Oh - and those PAGANS! Don’t get me started!

Hey, I like my pegan holidays…

What the hell else am I supposed to use when I’ve already used food poisoning as an excuse for the 50th time.

Bravo! Broomstick you’re two for two in the same thread! Go out, get drunk, and repeat until late Sunday night. You’ll feel better, trust me.

If I could personally mix you a double “smoky” Martini, I would. (You’ll have to settle for a virtual one.)

Instead, I shall do what no one else has done in this thread. Namely, praise you for your professional commitment. Your monumental efforts cannot be allowed to go unnoticed. I am hoping that you routinely receive double digit percentage raises in pay. You certainly earn them, if only on this one particular occasion each year (or quarter). If you can, please reveal the nature of the +1,000 page presentation you send out. If your building consumes three different addresses, I can only guess that you work for a multinational conglomerate.

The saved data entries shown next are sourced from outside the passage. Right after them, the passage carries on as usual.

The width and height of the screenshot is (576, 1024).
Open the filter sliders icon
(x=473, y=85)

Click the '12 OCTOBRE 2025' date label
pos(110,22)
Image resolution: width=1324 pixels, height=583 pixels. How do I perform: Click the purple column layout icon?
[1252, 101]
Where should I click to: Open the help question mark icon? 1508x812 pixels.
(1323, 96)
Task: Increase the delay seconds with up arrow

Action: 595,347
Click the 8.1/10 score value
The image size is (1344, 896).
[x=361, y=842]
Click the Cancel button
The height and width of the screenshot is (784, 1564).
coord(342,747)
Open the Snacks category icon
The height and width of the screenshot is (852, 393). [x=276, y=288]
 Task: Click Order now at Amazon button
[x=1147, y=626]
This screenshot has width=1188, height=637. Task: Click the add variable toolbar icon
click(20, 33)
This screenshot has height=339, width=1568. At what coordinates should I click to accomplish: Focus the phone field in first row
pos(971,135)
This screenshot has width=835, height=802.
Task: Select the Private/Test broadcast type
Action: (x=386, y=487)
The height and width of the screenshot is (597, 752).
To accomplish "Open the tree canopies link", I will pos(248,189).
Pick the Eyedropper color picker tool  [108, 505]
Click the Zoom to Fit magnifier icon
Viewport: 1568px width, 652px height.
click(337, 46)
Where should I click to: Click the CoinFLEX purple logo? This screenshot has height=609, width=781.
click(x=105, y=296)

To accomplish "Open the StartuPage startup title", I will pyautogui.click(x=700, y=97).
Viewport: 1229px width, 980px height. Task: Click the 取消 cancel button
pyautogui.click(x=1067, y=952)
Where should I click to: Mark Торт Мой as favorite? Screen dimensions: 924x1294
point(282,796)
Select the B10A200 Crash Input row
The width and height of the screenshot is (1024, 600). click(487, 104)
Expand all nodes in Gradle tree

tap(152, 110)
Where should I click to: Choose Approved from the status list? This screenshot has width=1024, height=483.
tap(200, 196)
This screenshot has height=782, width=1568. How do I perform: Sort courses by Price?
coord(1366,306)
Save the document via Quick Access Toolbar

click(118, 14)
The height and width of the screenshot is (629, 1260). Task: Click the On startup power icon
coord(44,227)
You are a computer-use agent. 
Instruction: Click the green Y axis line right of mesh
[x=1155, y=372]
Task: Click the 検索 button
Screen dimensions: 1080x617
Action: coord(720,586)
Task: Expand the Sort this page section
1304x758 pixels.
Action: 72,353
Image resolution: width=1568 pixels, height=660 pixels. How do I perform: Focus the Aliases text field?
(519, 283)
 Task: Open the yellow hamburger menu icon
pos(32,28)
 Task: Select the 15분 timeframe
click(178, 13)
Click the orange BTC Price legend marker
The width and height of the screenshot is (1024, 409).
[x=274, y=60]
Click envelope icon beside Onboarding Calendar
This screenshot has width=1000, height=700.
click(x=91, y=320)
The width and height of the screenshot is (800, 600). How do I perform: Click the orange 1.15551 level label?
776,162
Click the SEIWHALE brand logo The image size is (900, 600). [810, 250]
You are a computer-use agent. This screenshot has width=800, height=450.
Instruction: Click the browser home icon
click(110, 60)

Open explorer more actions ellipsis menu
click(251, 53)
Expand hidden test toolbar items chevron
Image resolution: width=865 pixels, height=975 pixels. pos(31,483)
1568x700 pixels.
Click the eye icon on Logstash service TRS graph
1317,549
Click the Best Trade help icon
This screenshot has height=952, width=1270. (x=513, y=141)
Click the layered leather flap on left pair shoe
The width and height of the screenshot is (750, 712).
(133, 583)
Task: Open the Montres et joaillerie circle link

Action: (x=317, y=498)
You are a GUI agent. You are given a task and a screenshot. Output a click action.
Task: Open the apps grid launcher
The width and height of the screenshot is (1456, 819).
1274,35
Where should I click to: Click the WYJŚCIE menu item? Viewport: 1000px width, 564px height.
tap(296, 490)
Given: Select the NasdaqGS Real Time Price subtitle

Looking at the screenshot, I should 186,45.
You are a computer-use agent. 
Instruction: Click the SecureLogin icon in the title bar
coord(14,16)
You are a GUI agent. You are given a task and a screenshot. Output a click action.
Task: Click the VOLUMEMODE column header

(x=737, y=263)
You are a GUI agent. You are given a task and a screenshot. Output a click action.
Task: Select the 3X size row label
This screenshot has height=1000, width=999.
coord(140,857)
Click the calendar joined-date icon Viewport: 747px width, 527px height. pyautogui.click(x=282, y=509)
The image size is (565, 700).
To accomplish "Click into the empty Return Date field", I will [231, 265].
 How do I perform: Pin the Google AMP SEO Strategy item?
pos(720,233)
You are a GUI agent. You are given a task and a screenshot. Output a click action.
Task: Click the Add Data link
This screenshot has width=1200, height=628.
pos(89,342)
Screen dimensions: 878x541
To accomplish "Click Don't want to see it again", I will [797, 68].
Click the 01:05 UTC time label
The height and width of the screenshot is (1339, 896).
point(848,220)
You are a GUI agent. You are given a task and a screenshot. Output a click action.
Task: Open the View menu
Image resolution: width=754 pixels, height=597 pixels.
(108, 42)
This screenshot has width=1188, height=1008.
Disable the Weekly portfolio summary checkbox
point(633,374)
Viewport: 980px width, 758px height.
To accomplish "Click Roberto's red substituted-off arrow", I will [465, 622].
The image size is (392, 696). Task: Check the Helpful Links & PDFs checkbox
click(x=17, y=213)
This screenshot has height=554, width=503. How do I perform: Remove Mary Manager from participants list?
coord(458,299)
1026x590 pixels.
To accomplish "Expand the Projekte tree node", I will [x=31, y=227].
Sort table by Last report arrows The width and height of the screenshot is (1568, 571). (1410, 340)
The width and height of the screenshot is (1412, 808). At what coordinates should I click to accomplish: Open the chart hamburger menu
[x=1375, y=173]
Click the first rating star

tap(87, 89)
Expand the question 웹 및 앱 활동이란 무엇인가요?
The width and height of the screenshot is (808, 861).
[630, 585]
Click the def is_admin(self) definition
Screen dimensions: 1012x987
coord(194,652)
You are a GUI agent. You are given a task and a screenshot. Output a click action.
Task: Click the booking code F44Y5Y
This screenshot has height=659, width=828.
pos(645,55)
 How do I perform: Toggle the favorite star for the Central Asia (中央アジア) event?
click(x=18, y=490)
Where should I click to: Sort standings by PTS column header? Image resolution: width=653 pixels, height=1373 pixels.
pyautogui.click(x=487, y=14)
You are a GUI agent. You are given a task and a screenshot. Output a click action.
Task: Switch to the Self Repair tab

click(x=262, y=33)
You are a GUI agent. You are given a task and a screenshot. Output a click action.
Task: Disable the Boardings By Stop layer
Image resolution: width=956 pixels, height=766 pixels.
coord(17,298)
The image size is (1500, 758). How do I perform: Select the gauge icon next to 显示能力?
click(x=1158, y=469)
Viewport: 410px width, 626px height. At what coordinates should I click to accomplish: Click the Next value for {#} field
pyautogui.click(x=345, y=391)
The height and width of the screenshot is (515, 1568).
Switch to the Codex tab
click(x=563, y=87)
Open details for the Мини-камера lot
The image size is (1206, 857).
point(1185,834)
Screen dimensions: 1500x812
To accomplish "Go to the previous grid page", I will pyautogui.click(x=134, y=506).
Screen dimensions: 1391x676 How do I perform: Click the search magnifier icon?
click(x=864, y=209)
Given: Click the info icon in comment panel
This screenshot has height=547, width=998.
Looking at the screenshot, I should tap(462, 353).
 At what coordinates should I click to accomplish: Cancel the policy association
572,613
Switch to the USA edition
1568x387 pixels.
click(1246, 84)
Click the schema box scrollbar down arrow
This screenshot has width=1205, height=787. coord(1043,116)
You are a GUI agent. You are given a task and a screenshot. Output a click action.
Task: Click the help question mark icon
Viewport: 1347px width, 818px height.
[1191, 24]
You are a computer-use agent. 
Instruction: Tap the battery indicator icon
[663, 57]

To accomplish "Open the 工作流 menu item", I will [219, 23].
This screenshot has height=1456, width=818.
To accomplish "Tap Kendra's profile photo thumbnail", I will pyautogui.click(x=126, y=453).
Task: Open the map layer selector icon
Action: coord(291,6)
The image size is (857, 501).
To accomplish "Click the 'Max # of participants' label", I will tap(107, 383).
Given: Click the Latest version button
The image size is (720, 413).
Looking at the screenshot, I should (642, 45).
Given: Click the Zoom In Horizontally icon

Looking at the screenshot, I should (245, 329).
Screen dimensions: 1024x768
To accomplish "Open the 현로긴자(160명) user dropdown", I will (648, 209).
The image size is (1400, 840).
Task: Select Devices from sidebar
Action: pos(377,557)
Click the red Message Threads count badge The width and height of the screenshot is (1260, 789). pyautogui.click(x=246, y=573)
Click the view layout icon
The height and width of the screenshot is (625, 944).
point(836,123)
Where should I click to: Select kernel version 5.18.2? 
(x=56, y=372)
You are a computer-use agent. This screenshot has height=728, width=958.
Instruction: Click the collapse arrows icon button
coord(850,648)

Again, hats off to you for your attention to detail. It is certainly impressive. For that reason alone you deserve a 10.0 Rant Rating, although you were certainly entitled to a higher degree of color(ful) commentary. Please feel free to utilize more strange and unusual attributions when describing your cow-orkers in the future.

I strongly recommend that in the future you feel less restraint when tempted to determine the feasibility of inserting a “not quite blue enough” binder into the rectal cavity of Ms. Stress. The value added aspect of the stroke she would most likely suffer in the process would only be icing on the cake.

Broomstick,

if I were an executive, I’d hire you!

P.S. Have you thought of writing a book?

Not even if you look really, really hard?

Nice rant, you clearly earn your money.

I think you should print out this thread and request that it be added to your personnel file. If nothing else, it’ll be entertaining when somebody discovers it.

And talk to your boss about finding a way to keep those fucking blue / black / shit-colored / whatever binders under lock and key so this doesn’t happen again.

I’m amazed at your ability to stay calm in a crisis of such monumental and infantile proportions. That comment, “well, it’s not the right shade of blue,” would have finished me. I would have imploded in a shower of red blood particles. You’re amazing.

[Egon from Ghostbusters]

We’d like to get a sample of your brain tissue.

[/Egon from Ghostbusters]

pesch

I believe we got our wires crossed a bit here. I was actually sympathizing with you. My reading of your first post was that these were summary reports of a previous meeting that had just been completed. I apologise if I offended.

I’d still recommend locking up the binders if ata ll possible, though.